La primera teniente de alcalde de Barcelona y presidenta de BSM, Laia Bonet, ha negado que la cesión del Estadio Olímpico Lluís Companys para celebrar una misa durante la visita del Papa a la ciudad sea «un gesto de adhesión institucional», pero ha reconocido que la cesión gratuita del espacio supone renunciar a 78.000 euros de ingresos. Así lo ha expresado en una comparecencia en la comisión de Ecología, Urbanismo, Movilidad y Vivienda este martes, donde ha sostenido que la visita del Santo Padre es «un honor» para la ciudad que la beneficiará tanto a nivel reputacional como de dinamización.
Bonet ha reconocido que la cesión supone «renunciar a un ingreso de 78.000 euros», acordado por la mayoría del consejo de administración de BSM, y cumple los requisitos de proyección, proporcionalidad y excepcionalidad para considerarse de interés público. Asimismo, ha negado que la cesión gratuita del espacio sea una decisión «discrecional» del consistorio. Según ha afirmado, BSM ha cedido el estadio porque la víspera «reúne todos los criterios» jurídicos y técnicos.
Por otro lado, la primera teniente de alcalde de la capital catalana ha dicho que es un «honor» recibir al Papa, y ha remarcado que desde el consistorio barcelonés se están coordinando los preparativos para que la visita del Papa sea «un éxito» y transcurra «con normalidad». Laia Bonet ha enumerado los criterios que se cumplen para ceder de forma gratuita el espacio: la «proyección colectiva» de los efectos del evento, la «proporcionalidad entre intervención pública y beneficio colectivo esperado» y la «singularidad y excepcionalidad» de la oportunidad, como podrían ser visitas de Estado o eventos culturales de repercusión mundial.

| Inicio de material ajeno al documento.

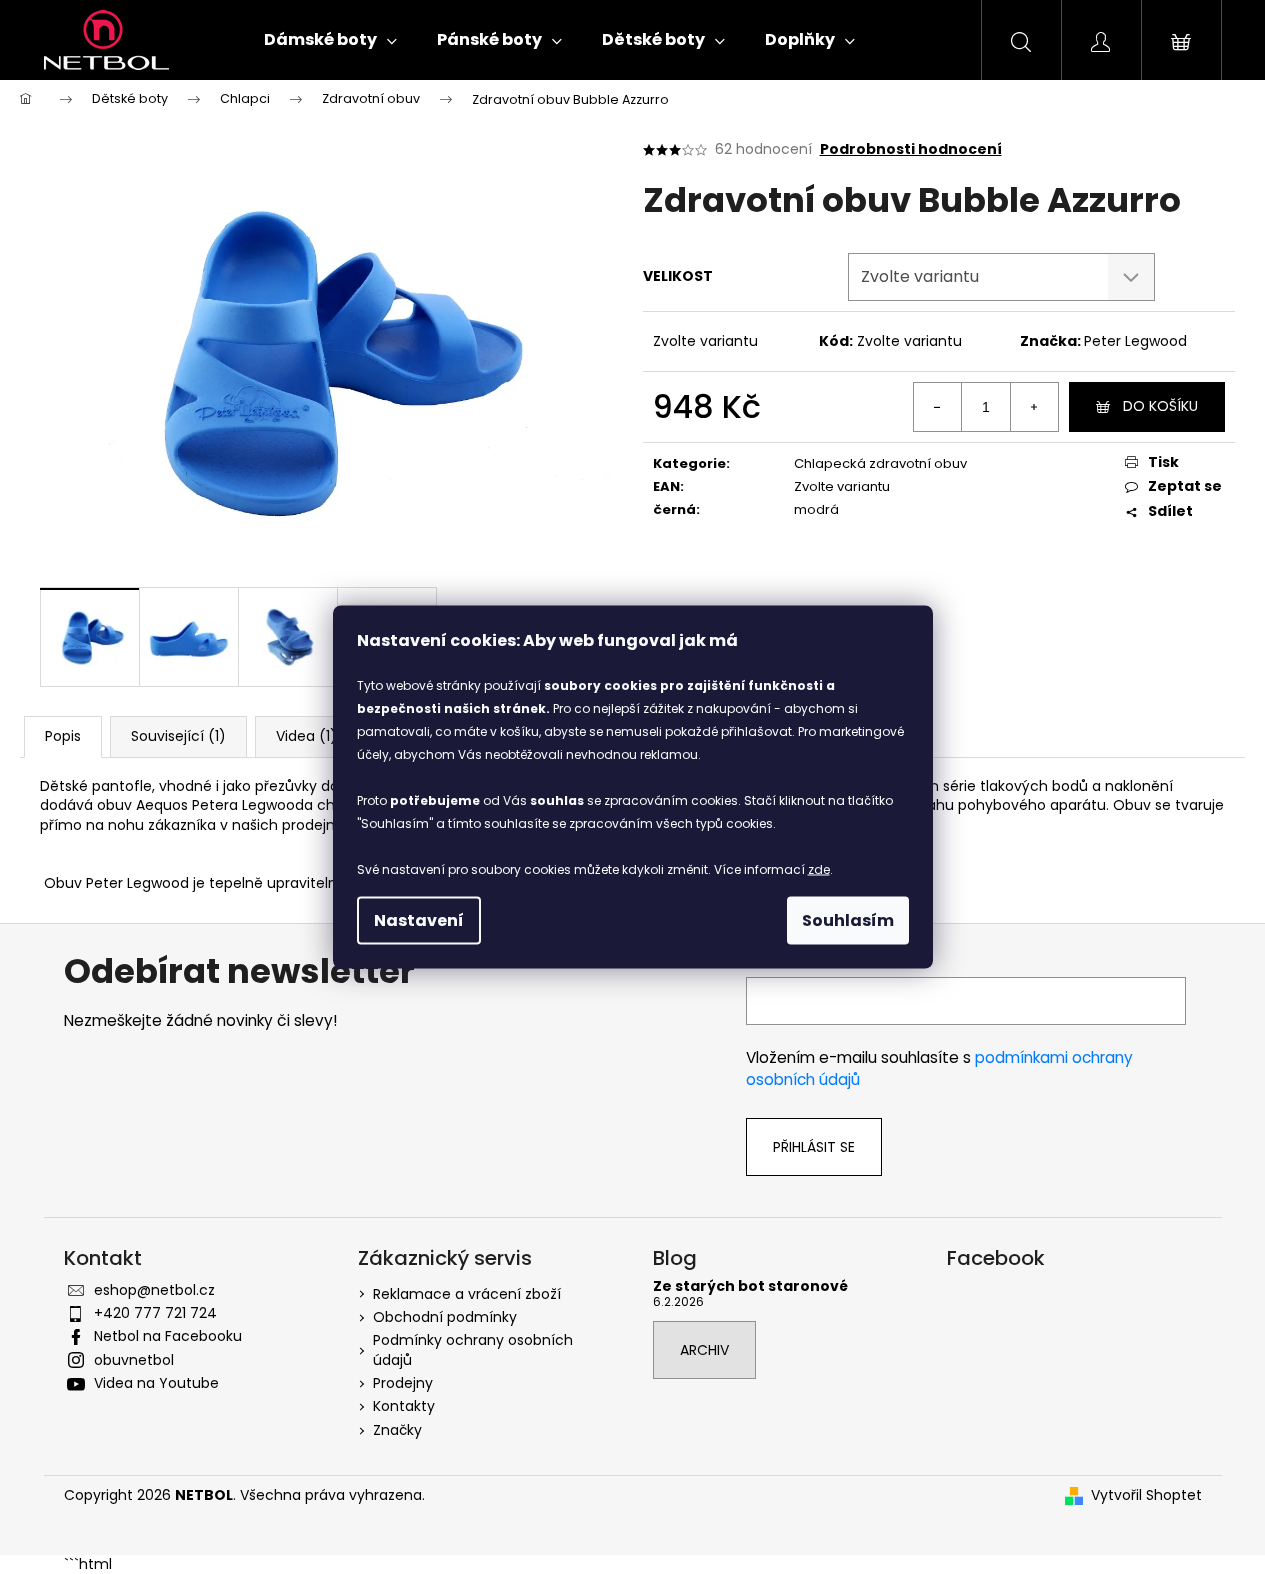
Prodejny (403, 1383)
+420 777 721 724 (155, 1313)
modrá (816, 509)
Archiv (704, 1350)
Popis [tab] (63, 736)
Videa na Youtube (156, 1383)
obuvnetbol (134, 1360)
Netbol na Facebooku (168, 1336)
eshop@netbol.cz (154, 1290)
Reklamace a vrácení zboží (467, 1294)
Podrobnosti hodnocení (911, 149)
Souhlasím (848, 920)
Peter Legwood (1135, 341)
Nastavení (419, 920)
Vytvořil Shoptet (1146, 1495)
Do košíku (1160, 406)
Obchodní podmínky (445, 1317)
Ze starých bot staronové (750, 1286)
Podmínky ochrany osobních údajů (473, 1349)
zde (819, 869)
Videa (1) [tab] (306, 736)
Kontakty (404, 1406)
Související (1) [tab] (178, 736)
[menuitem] (330, 40)
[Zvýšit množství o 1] (1034, 407)
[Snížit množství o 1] (938, 407)
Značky (397, 1430)
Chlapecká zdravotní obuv (880, 463)
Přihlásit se (814, 1147)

BComú lo califica de «donación encubierta»
En contraposición, el concejal de BComú Guille López ha señalado que su formación no está en contra de la visita del Papa, pero sí con la decisión política de subvencionar a la Iglesia Católica en forma de “donación encubierta”. La concejala de ERC Rosa Suriñach ha sostenido que el consistorio «no debería estar bonificando esta visita» como administración aconfesional, ya que crea un precedente con otras religiones y ha exigido transparencia al gobierno municipal.
Desde Junts per Catalunya, el portavoz adjunto Damià Calvet ha afirmado no compartir la petición de comparecencia de BComú, ya que creen que la cesión del estadio es una «decisión institucional ordinaria» y querían convertirlo en un debate ideológico. La concejala de los populares Sonia Devesa, por su parte, ha criticado a los Comunes por pedir la comparecencia sobre un evento que a su parecer, es «hipocresía de manual» porque ha asegurado que tienen una cruzada anticlerical y que no pidieron cuentas al gobierno municipal cuando destinó ayudas a la Flotilla Global Sumud. Finalmente, el concejal de Vox Liberto Senderos ha coincidido con el portavoz popular en la crítica a BComú por la Flotilla y ha considerado que tienen una «batalla sectaria contra el cristianismo».